University of Maryland community members are divided on how to mitigate DOTS’ financial deficit without cutting shuttle services.
The Department of Transportation Services is proposing a 16.4 percent student fee increase to “balance the books” for years ahead, according to DOTS executive director David Allen.
The proposed fee increase would cost each student about an additional $44, according to university vice president and chief administrative officer Carlo Colella.
In recent years, this university’s DOTS requested similar fee increases, but the fee increases have averaged about five percent. This year’s substantial fee increase is necessary to prevent cutting some Shuttle-UM bus routes, Colella said.
About 10 percent of the proposed hike will cover mandatory expenses, such as employee salaries and maintenance. The remaining six percent will balance the budget overall and prevent DOTS from adding to the accumulated deficit, Allen said.
Allen said DOTS made an effort in past years to mitigate fee increases by choosing not to hire for vacant positions. But these mitigation measures will not be possible this year, Allen added.

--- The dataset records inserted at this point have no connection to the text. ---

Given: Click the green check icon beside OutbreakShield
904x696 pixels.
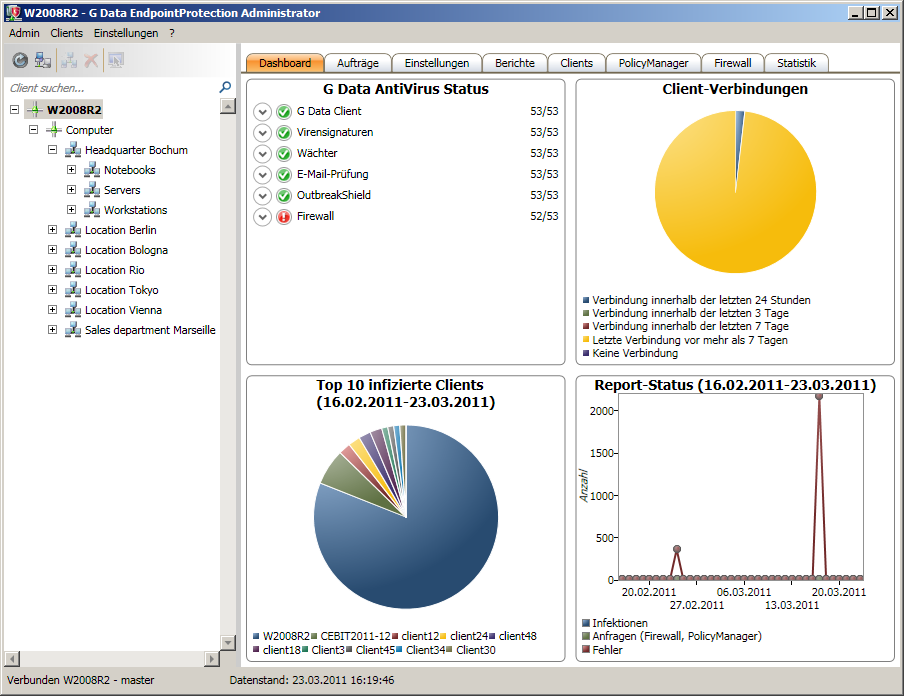Looking at the screenshot, I should [x=284, y=196].
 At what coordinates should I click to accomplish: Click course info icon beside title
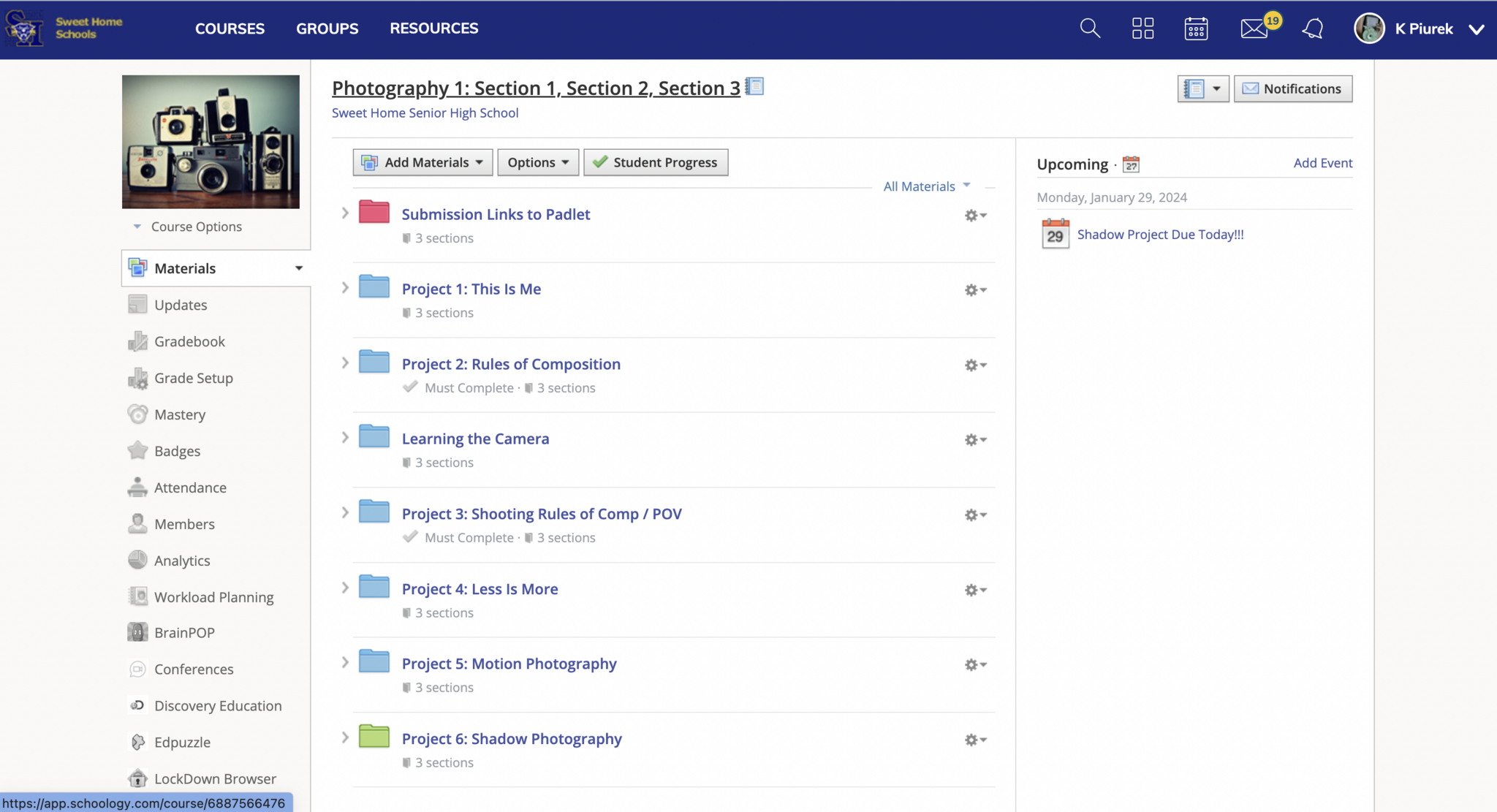click(x=755, y=87)
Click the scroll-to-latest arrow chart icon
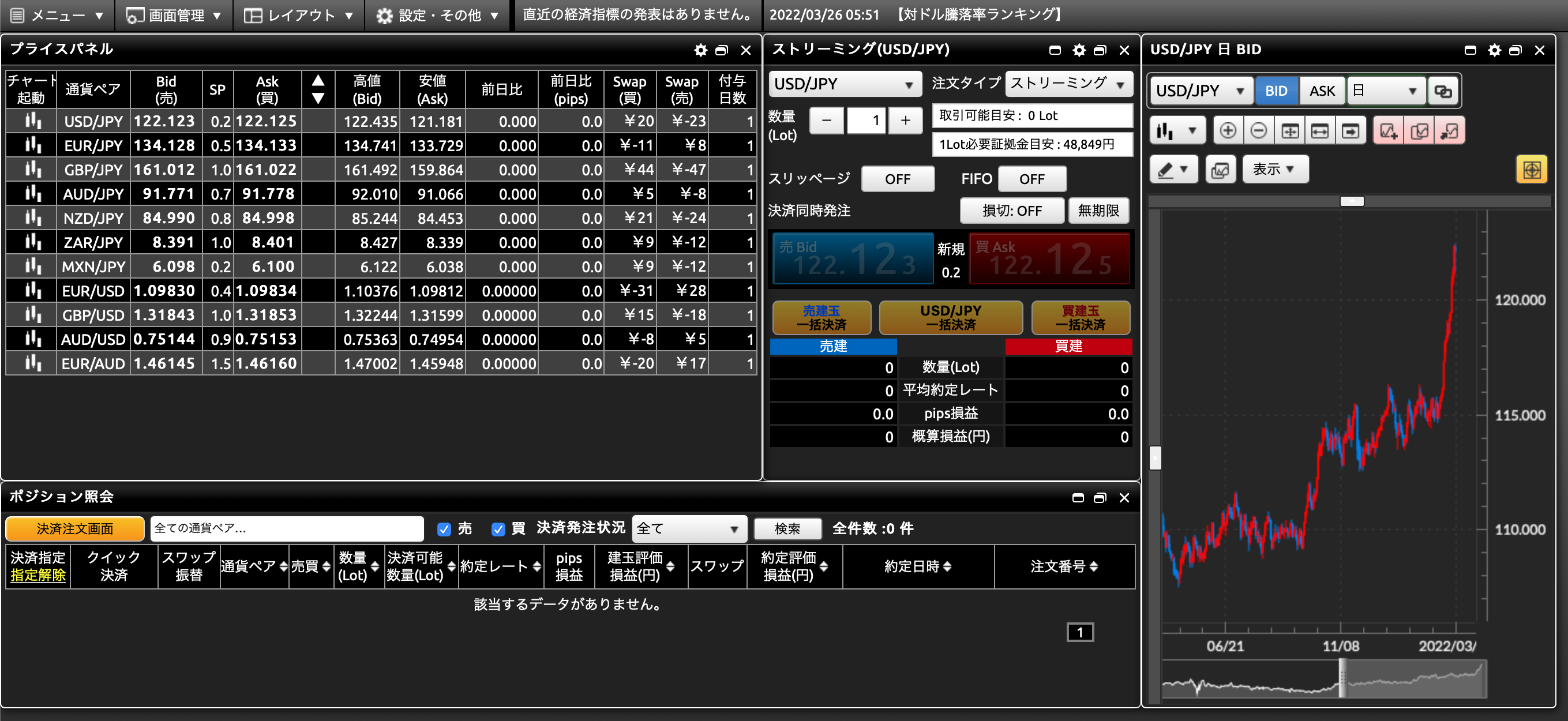1568x721 pixels. tap(1350, 131)
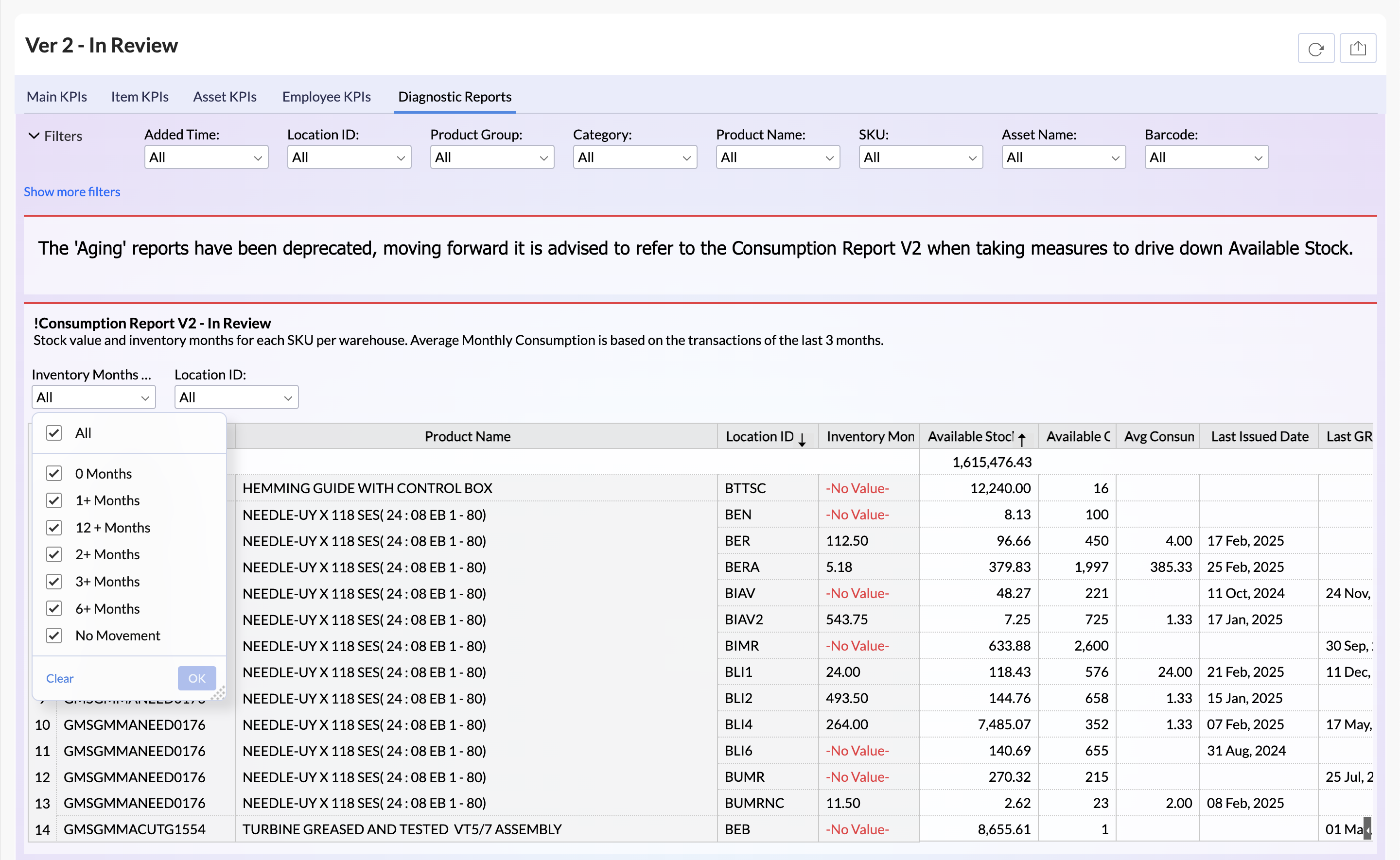Uncheck the All checkbox in list
The width and height of the screenshot is (1400, 860).
click(54, 433)
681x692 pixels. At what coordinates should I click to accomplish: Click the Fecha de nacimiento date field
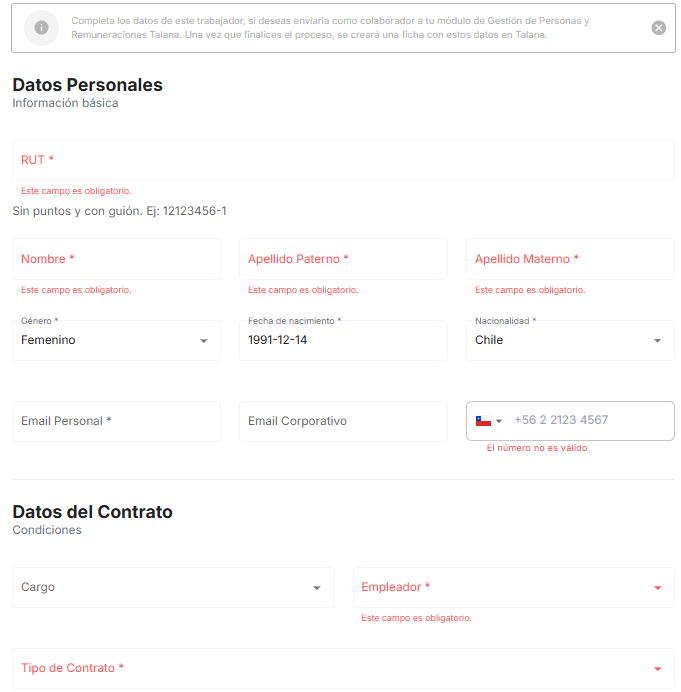343,340
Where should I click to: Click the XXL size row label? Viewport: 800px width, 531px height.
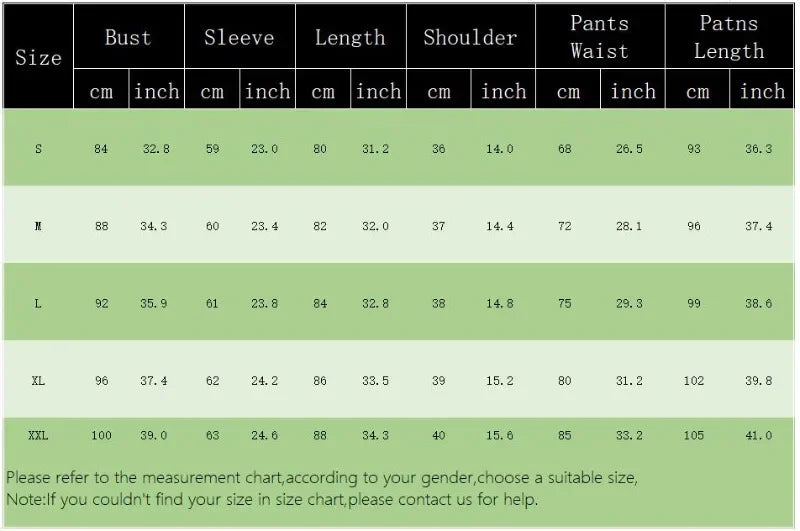click(38, 435)
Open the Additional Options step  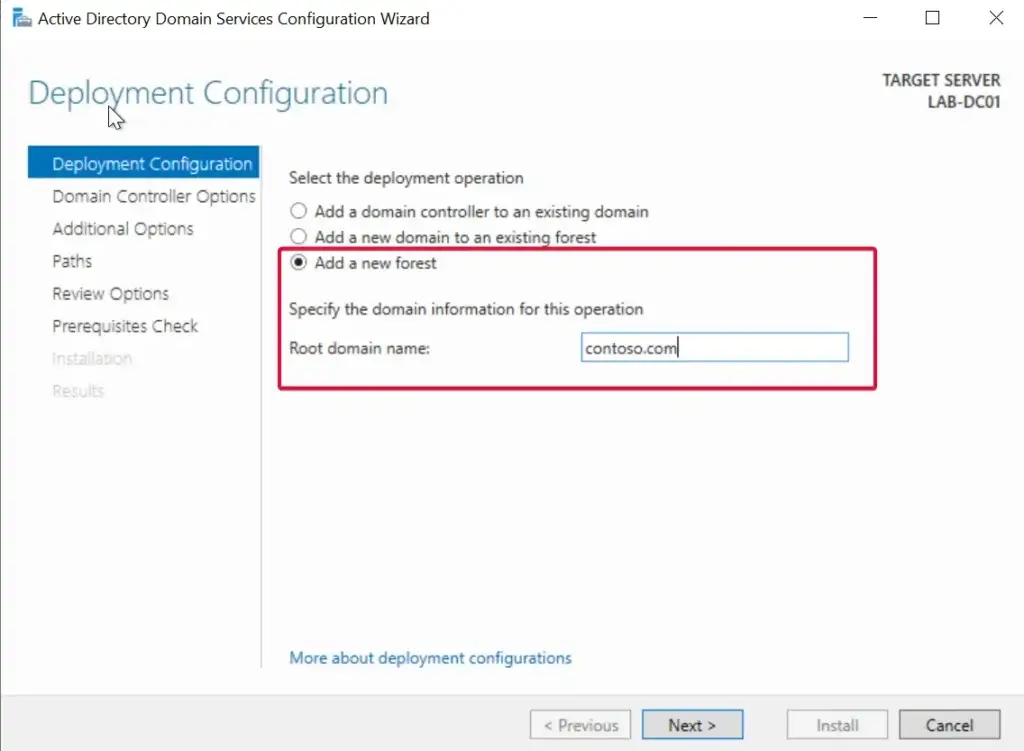(123, 229)
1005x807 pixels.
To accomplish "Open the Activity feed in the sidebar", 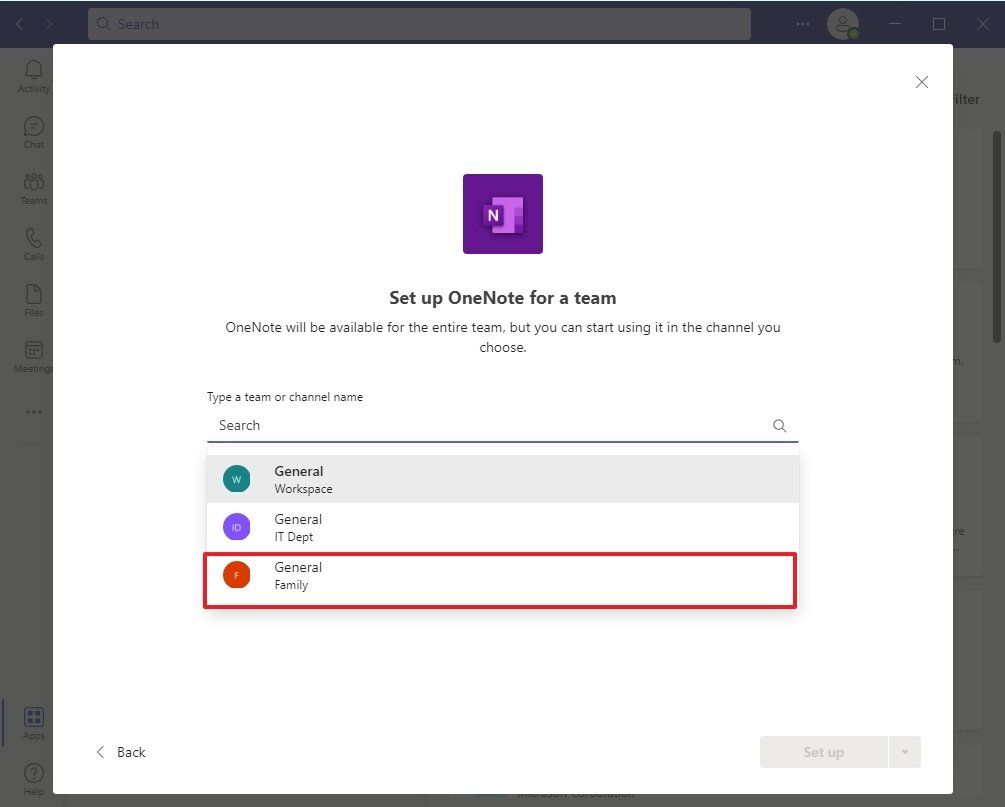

“We didn’t have enough last year to pay the bills and we didn’t reduce service, and we don’t want to do that,” Allen said. “That is not in the cards for this year. Some type of increased revenue or reduction in expenses … have to happen now.”
Since 2019, DOTS has accumulated $7 million in debt with the COVID-19 pandemic’s aftermath accounting for a substantial share of the budget shortfall. In 2019, DOTS earned about $18 million in total revenue. But in 2021, the department’s revenue halved to nearly $9 million.
DOTS is a “self-supporting” department, meaning it does not receive funding from the state or student tuition. To pay off its accumulated debt, DOTS must generate its own revenue, according to the department’s 2021 annual report.
Allen said DOTS also has to account for a 20 percent salary increase for its entire department. Salaries account for about 70 percent of shuttle operation expenses, according to Colella.
To address the deficit and prevent cutting Shuttle-UM bus routes while paying for employees, Colella said the department needs additional resources.
Some students at this university expressed concerns over the potential reduction in Shuttle-UM routes.
Zoe Brunton, a freshman physics and astronomy major, said she uses the shuttle buses to go to class from her North Campus dorm. Fewer shuttle buses would be an accessibility issue for students who cannot always rely on walking, Brunton said.
“I think having less buses would just be a general negative all around,” Brunton said.
Jackie Sin, a sophomore chemistry major, lives in the Courtyards apartment complex, which she said is at least a 20 minute walk from the main areas of this university’s campus. As a result, Sin uses the shuttle buses to travel around College Park, she said.
Sin said the potential cuts to shuttle routes are “annoying,” especially for students living in Courtyards, who need more frequent routes due to living farther away from campus.
Several student organizations, including the Student Government Association, Residence Hall Association and Terps for Bike Lanes, also collaborated to write a letter in opposition to the fee increase.
“Relying solely on successive double-digit increases in mandatory fees is an unsustainable approach to resolving DOTS’s financial woes,” the letter read.
The letter amassed signatures from 21 students and Hiroyuki Iseki, an urban studies and planning associate professor and member of the Campus Transportation Advisory Committee. The SGA passed legislation last Wednesday that endorses the letter.
The letter proposed alternative funding sources, such as seeking grants from the Maryland General Assembly and the Maryland Department of Transportation.
The letter also objected to potentially cutting Shuttle-UM routes, and argued that DOTS would be unjustified in possibly cutting routes.
“It is frankly unacceptable for a flagship public university of this size to witness a decade-long, year-after-year decline in shuttle service quality due to the absence of fiscal support,” the letter read.